Niewątpliwie zaś na gruncie przepisu art. 72 § 1 k.c. jeżeli strony prowadzą negocjacje w celu zawarcia oznaczonej umowy, to zostaje ona zawarta dopiero wówczas, gdy strony dojdą do porozumienia co do wszystkich jej postanowień, które były przedmiotem negocjacji. Taka zaś sytuacja, co wynika z powyższych ustaleń, w sprawie oczywiście nie zaistniała. Dokonana przez Sąd I instancji wykładnia woli stron wyrażonej w owym wstępnym porozumieniu stron z dnia 8.03.2011 r. oczywiście nie uwzględniała tak zgodnego zamiaru stron w tej dacie, jak i celu sporządzenia tego dokumentu oraz okoliczności, w których doszło do złożenia przez strony oświadczeń w nim zawartych.


W konsekwencji, uwzględniając treść powyższych regulacji, Sąd Apelacyjny podzielił stanowisko apelującego, iż strony nie zawarły spornej ugody.


Jednakże pomimo tego Sąd Apelacyjny uznał jednak, że zaistniała przesłanka określona w treści przepisu art. 840 § 1 pkt k.p.c. a uprawniająca co do zasady sporne żądanie powoda dotyczące pozbawienia przedmiotowego tytułu wykonawczego wykonalności co do kwoty 96.543,29 zł, obejmującej należność główną 60.000 zł oraz odsetki ustawowe w wysokości 36.543,58 zł. Bezspornym bowiem pozostawał od samego początku procesu fakt, iż powód po wydaniu tegoż tytułu wykonawczego, dobrowolnie zapłaty tej kwoty na rzecz pozwanego dokonał.


W konsekwencji Sąd I instancji, wbrew odmiennym twierdzeniom apelującego, pozbawiając ów tytuł wykonawczy wykonalności w stosunku do powyżej określonej kwoty nie naruszył dyspozycji przepisu art. 840 § 1 pkt 2 k.p.c. Niewątpliwie zaś niefortunne przywołanie przez ten Sąd podstawy prawnej rozstrzygnięcia w tym zakresie w postaci art. 840 § 2 k.p.c., który z uwagi na jego treść nie znajdował w sprawie zastosowania, było tylko i wyłącznie wynikiem zwykłej omyłki pisarskiej.
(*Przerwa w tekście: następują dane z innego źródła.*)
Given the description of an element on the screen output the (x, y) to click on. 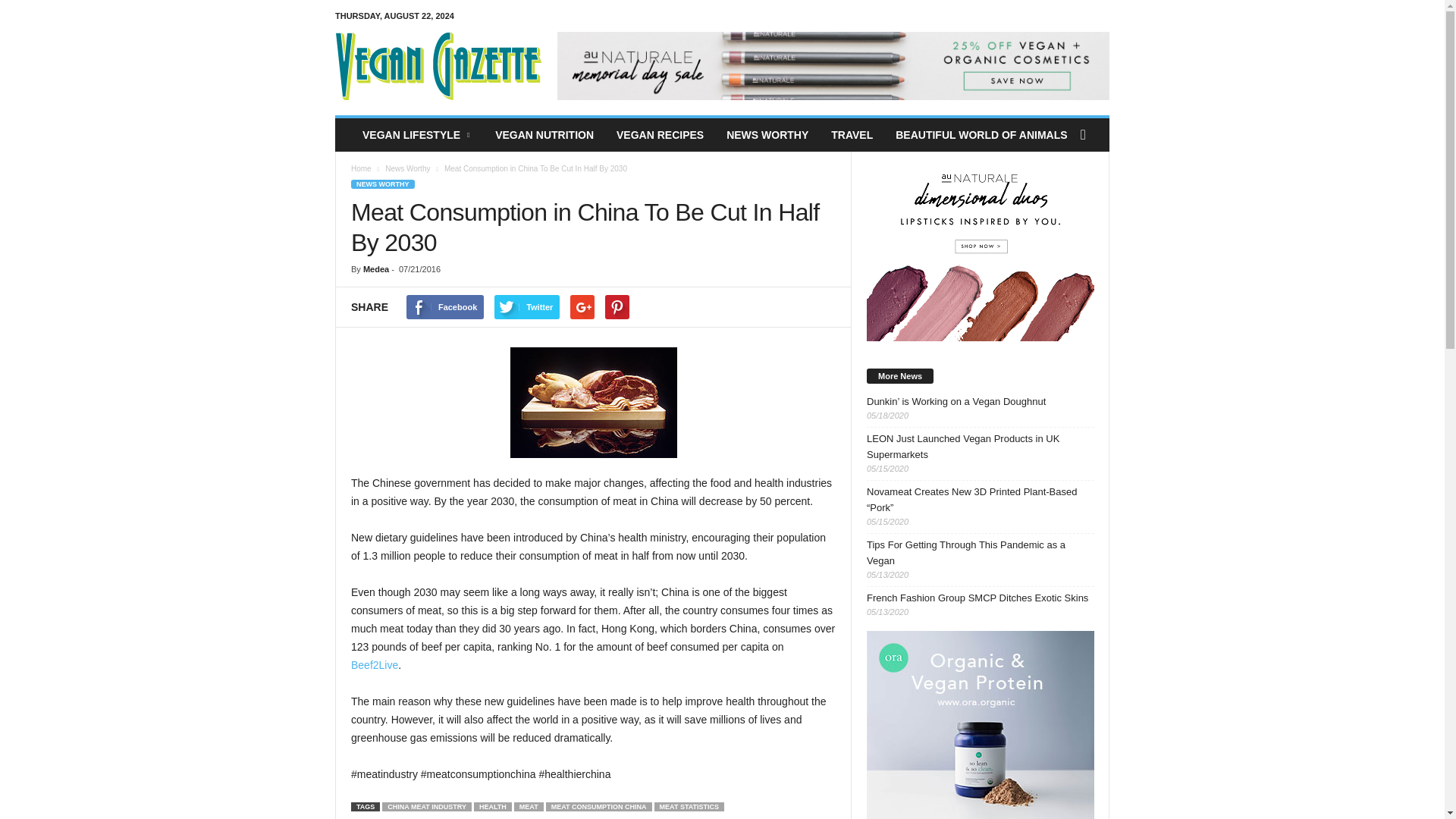
Home (360, 168)
Medea (375, 268)
Facebook (444, 306)
VEGAN RECIPES (659, 134)
NEWS WORTHY (766, 134)
TRAVEL (851, 134)
VEGAN LIFESTYLE (416, 134)
BEAUTIFUL WORLD OF ANIMALS (980, 134)
NEWS WORTHY (382, 184)
News Worthy (407, 168)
Z tych wszystkich powyżej wskazanych przyczyn apelacja pozwanego w tym zakresie, jako ostatecznie bezzasadna podlegać musiała oddaleniu, o czym na podstawie art. 385 k.p.c. orzeczono w pkt II sentencji


Sąd Apelacyjny dokonując oceny rozstrzygnięcia Sądu I instancji w zakresie dotyczącym pozbawienia wykonalności spornego tytułu wykonawczego co do kwoty 44.929,53 zł w podzielił zarzut apelującego, iż wydane ono zostało z oczywistym naruszeniem dyspozycji przepisu art. 321 § 1 k.p.c. Niewątpliwie bowiem Sąd Okręgowy orzekając w tym zakresie wyszedł ponad żądanie pozwu. Podkreślić bowiem trzeba, iż powód ani w pozwie ani też w toku procesu nigdy nie sformułował żądania pozbawienia tytułu wykonawczego w postaci prawomocnego wyroku Sądu Okręgowego w Opolu z dnia 12.11.2011 r., wydanego w sprawie o sygn. akt VI GC 54/08 wykonalności w jakimkolwiek innym zakresie niż powyżej już wskazanym, w szczególności zaś żądania takiego nie zgłosił w odniesieniu do kwoty 44.929,53 zł. Co więcej, Sąd I instancji w uzasadnieniu swego rozstrzygnięcia w ogóle nie wskazał podstaw swojego rozstrzygnięcia w tym zakresie, w szczególności zaś nie wyjaśnił co obejmuje wskazana kwota i co się na nią składa.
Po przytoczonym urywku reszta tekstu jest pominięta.